Le 25 juillet 2017 le Tribunal de première instance d’Al Hoceima a condamné M. Hamid El Mahadoui à trois mois de prison ferme et 20 000 Dirhams d’amende (environ 1 798 euros) pour « incitation à commettre une infraction grave ou mineure au moyen de discours et de cris […] dans un lieu public » et « participation à l’organisation d’une manifestation non autorisée » selon les articles 299-1 du Code pénal et 14 du Dahir sur les rassemblements publics.

Le 28 juillet 2017, il a été transféré à la prison d’Oukacha à Casablanca.

Le 12 septembre 2017, la Cour d’appel d’Al Hoceima a condamné M. Hamid El Mahdaoui à un an de prison ferme et 20 000 Dirhams d’amende (environ 1 798 euros) pour « incitation à commettre une infraction grave ou mineure au moyen de discours et de cris […] dans un lieu public », « suivi d’effet » et « participation à l’organisation d’une manifestation non autorisée ».
Suite au prononcé de la décision, M. Hamid El Mahdaoui a entamé une grève de la faim.

Le 28 juin 2018, la Cour d’appel de Casablanca a condamné M. Hamid El Mahdaoui à trois ans de prison ferme et 3 000 Dirhams d’amende (environ 270 euros) pour « non-dénonciation d’une tentative de nuire à la sécurité intérieure de l’État » au terme de l’article 209 du Code pénal. Le tribunal fonde ces accusations sur une conversation téléphonique qui aurait eu lieu le 2 juin 2017, au cours de laquelle un homme identifié comme « Noureddine » et décrit comme un marocain établi aux Pays-Bas opposé à la monarchie, aurait confié à M. Hamid El Mahadoui son intention de faire entrer illégalement des armes au Maroc afin de s’en servir au cours des manifestations du Hirak.

▸ CONSIGNES DE TRAVAIL
a: Recopiez le passage sur les condamnations de Hamid El Mahdaoui en commençant à « Suite au prononcé » et en terminant à « manifestations du Hirak. ».
b: Poursuivez la rédaction du passage sur les condamnations de Hamid El Mahdaoui à la suite de sa dernière phrase.

▸ ENTRÉES EXTRAITES
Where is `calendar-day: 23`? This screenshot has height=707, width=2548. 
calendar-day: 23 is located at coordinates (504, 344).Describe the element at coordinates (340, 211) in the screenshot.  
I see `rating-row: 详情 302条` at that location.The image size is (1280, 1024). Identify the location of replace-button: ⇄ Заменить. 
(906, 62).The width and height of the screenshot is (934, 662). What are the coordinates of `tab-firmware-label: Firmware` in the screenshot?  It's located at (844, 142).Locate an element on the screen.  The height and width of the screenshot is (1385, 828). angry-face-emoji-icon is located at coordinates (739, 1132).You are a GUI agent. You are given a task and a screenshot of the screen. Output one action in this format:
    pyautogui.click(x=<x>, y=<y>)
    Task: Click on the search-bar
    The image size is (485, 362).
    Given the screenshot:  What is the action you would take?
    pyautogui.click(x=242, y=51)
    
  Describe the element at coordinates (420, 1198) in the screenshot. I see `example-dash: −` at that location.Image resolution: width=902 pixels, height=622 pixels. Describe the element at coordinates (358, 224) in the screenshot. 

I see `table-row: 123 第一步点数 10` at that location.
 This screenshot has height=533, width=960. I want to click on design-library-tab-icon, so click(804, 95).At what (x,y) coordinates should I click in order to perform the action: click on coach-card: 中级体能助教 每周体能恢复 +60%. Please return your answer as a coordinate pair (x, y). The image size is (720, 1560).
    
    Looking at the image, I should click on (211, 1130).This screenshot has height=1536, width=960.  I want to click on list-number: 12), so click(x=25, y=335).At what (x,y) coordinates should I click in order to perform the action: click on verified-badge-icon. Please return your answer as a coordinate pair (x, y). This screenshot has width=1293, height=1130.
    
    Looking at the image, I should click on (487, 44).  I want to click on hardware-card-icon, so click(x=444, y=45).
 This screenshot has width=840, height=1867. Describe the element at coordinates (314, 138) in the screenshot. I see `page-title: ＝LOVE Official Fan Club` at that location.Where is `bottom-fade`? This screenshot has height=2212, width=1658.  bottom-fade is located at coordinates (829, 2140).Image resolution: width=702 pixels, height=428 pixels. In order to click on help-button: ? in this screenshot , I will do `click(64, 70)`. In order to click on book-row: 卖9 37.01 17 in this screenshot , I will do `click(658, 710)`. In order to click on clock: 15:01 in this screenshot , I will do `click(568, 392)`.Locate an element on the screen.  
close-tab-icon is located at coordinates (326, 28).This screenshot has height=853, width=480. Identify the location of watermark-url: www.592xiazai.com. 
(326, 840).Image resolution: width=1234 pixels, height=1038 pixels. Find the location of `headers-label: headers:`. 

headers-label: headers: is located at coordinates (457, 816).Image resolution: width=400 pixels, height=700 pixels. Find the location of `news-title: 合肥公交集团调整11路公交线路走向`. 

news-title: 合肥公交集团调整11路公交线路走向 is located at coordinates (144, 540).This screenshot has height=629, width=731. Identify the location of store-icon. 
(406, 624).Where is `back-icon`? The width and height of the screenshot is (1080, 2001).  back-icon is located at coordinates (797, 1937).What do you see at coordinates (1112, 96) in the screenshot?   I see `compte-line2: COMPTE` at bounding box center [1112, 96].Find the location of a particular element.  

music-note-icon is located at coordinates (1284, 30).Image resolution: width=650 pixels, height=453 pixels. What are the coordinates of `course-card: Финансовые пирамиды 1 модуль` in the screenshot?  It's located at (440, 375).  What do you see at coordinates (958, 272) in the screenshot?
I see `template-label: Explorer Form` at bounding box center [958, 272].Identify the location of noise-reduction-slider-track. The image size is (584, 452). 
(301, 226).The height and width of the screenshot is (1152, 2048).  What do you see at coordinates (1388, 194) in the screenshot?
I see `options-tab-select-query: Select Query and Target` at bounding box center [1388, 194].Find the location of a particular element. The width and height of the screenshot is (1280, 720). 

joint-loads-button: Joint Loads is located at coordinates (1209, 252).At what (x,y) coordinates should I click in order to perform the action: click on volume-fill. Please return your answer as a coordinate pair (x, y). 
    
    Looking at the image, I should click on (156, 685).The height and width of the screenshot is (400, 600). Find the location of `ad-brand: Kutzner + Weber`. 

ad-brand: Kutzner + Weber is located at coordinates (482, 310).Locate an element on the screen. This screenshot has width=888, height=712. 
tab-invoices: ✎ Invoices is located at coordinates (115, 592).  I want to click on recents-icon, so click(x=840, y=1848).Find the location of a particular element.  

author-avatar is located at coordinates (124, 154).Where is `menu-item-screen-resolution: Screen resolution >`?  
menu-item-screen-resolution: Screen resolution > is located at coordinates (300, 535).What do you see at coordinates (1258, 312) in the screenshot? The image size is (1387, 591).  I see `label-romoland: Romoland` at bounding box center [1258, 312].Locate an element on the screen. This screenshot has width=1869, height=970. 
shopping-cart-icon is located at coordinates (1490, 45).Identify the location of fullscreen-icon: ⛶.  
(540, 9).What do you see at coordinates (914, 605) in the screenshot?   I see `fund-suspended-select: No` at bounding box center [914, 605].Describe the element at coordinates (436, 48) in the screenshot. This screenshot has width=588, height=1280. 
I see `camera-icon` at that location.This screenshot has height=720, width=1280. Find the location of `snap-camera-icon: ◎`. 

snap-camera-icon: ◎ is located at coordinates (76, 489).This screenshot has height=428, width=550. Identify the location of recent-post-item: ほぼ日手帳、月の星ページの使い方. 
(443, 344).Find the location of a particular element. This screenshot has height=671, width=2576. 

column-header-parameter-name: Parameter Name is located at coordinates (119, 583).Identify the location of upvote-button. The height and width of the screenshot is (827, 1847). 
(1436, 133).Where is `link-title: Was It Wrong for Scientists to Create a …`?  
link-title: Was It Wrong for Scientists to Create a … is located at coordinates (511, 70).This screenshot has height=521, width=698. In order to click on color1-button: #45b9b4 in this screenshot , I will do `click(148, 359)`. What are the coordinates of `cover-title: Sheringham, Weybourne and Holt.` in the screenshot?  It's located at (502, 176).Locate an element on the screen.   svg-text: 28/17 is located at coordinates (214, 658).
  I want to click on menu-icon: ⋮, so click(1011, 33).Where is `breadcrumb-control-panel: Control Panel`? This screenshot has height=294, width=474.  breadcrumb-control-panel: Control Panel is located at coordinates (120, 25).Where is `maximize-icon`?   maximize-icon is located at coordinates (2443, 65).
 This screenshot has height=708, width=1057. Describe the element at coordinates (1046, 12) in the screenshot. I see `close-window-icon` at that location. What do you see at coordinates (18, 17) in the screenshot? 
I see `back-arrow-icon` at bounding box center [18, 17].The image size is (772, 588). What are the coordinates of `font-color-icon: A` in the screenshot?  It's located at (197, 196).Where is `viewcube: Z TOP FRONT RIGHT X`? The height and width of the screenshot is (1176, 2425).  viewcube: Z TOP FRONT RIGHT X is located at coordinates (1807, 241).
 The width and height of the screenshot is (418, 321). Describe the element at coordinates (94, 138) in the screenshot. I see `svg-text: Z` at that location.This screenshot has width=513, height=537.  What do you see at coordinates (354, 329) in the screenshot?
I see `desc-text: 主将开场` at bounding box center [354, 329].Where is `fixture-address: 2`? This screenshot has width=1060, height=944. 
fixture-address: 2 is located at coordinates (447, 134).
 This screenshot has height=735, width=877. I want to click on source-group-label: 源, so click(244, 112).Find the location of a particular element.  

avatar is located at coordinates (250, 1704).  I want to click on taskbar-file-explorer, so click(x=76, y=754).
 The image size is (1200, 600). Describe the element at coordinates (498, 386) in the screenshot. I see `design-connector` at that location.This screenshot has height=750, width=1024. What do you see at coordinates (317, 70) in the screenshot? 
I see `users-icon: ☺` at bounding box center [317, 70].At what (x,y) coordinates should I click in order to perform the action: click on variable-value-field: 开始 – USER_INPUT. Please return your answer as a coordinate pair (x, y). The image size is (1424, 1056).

▸ CORRIGÉ DE L'EXERCICE
a:
Suite au prononcé de la décision, M. Hamid El Mahdaoui a entamé une grève de la faim.

Le 28 juin 2018, la Cour d’appel de Casablanca a condamné M. Hamid El Mahdaoui à trois ans de prison ferme et 3 000 Dirhams d’amende (environ 270 euros) pour « non-dénonciation d’une tentative de nuire à la sécurité intérieure de l’État » au terme de l’article 209 du Code pénal. Le tribunal fonde ces accusations sur une conversation téléphonique qui aurait eu lieu le 2 juin 2017, au cours de laquelle un homme identifié comme « Noureddine » et décrit comme un marocain établi aux Pays-Bas opposé à la monarchie, aurait confié à M. Hamid El Mahadoui son intention de faire entrer illégalement des armes au Maroc afin de s’en servir au cours des manifestations du Hirak.

b:
Par ailleurs, le 26 juin 2018, M. Rabie Al-Ablak a été condamné à cinq ans de prison pour « avoir reçu des fonds étrangers pour mener une activité de propagande et porter atteinte à la sûreté intérieure de l’État », en vertu de l’article 206 du Code pénal.

Le 28 mai 2018, il a entamé une nouvelle grève de la faim depuis la prison d’Oukacha à Casablanca, la troisième depuis le début de sa détention alors que celui-ci a déjà perdu 15kg. Malgré son état physique très précaire, l’avocat de M. Rabie Al-Ablak a rapporté que celui-ci n’avait été examiné par un médecin que le 14 juin 2018. De plus, le 2 juillet 2018, M. Rabie Al-Ablak a été brièvement transféré vers l’hôpital Moulay Youssef à Casablanca avant d’être renvoyé en prison malgré les menaces imminentes pesant sur son intégrité physique.

How You Can Help

L’Observatoire vous prie de bien vouloir écrire aux autorités marocaines en leur demandant de :

i. Garantir en toute circonstances l’intégrité physique et le bien-être psychologique de MM. Hamid El Mahdaoui et Rabie Al-Ablak, ainsi que l’accès immédiat à des soins médicaux adéquats pour ce dernier, dont les grèves de la faim répétées et prolongées font peser une menace imminente sur son intégrité physique ;

ii. Libérer immédiatement et inconditionnellement MM. Hamid El Mahdaoui et Rabie Al-Ablak, ainsi que l’ensemble des défenseurs des droits humains détenus au Maroc ;

iii. Mettre un terme à toute forme de harcèlement, y compris au niveau judiciaire, à l’encontre de MM. Hamid El Mahdaoui et Rabie Al-Ablak, ainsi que l’ensemble des défenseurs des droits humains au Maroc ;

iv. Se conformer aux dispositions de la Déclaration sur les défenseurs des droits de l’Homme, adoptée par l’Assemblée générale des Nations unies le 9 décembre 1998, et plus particulièrement à ses articles 1, 6 (a), (b) et 12.2 ;

v. Plus généralement, se conformer aux dispositions de la Déclaration universelle des droits de l’Homme et instruments régionaux et internationaux relatifs aux droits de l’Homme ratifiés par le Maroc.